A 74-square-foot apartment design in Rotterdam, the Netherlands’ second-largest city, has captured attention for its innovative use of space, as featured on Archinect.
The Cabanon, as its architect-owners Beatriz Ramo and Bernd Upmeyer prefer to call it, takes the 1951 vacation retreat Le Corbusier designed for himself in the Côte d'Azur as inspiration and includes a living room, sleeping pod, and tiny bathroom component with a small toilet, rain-shower, and spa.
Each of these spaces comes color-coded, an effect that counteracts the apparent cramping quality of the space. A series of built-ins are another pivotal inclusion, affording them space to store items for their guests behind a tangerine-colored wall.
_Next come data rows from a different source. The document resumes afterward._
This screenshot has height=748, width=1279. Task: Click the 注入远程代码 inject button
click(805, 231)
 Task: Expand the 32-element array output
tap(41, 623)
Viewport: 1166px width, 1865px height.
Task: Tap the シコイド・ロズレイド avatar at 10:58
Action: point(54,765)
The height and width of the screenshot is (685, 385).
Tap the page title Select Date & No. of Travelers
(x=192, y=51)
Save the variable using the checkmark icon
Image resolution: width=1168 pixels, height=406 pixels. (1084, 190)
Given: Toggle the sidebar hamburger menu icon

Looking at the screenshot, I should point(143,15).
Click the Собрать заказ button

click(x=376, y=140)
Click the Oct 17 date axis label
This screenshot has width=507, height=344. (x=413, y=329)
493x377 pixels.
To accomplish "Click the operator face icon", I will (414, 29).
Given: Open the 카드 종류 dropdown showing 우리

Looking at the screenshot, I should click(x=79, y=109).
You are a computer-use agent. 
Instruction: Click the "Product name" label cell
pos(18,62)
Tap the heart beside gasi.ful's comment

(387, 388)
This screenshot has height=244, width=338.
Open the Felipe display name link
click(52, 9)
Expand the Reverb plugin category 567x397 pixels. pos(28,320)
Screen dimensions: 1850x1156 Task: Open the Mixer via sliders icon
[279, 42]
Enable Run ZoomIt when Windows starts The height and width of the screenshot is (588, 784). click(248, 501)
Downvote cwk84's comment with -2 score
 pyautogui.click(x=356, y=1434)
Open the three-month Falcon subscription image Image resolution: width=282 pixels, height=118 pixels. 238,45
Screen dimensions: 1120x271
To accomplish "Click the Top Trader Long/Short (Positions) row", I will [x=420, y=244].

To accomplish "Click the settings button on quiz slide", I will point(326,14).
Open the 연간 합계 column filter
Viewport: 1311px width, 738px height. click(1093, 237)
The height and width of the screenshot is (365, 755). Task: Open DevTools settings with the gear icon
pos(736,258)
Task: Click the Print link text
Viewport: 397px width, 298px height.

Ramo and Upmeyer acquired the upper floor residual space in the upper portion of their post-war apartment building in 2013. Upmeyer is the founder of BOARD (Bureau of Architecture, Research and Design), while Ramo runs the show at STAR strategies + architecture. Together, they say this is simultaneously an "epicurean reduction" and "temple" to their mid-size proportions (about 5-foot-7 and 5-foot-10, respectively). The modulators calculated very specific ceiling heights tailored to the use of different areas. The resulting dimensions are 43 square feet for the sleeping pod, 39 square feet for the living space, and 23 square feet for the bathroom (not including the 12 square foot shower).
Speaking of the potential lesson to be gleaned from their innovation, the architects explain: "The Cabanon could help optimizing housing and costs but in no way does it advocate towards the reduction of surfaces as the only strategy towards affordable housing, neither it pretends to become the 'house of the future.'"
"However, we can extrapolate some of its strategies in order to make current housing production better and cheaper. Some of these are: the optimisation of space–optimisation not understood as ‘reduction’ but as ‘maximisation’ of the possibilities of one space; the modulation of heights of certain spaces in order to superpose some functions; and the detachment towards possession and consumerism."
This claim to the "smallest apartment in the world" was created around the same time Ramo was designing the Ilot-3H in Paris, a large housing complex with 288 experimental apartments.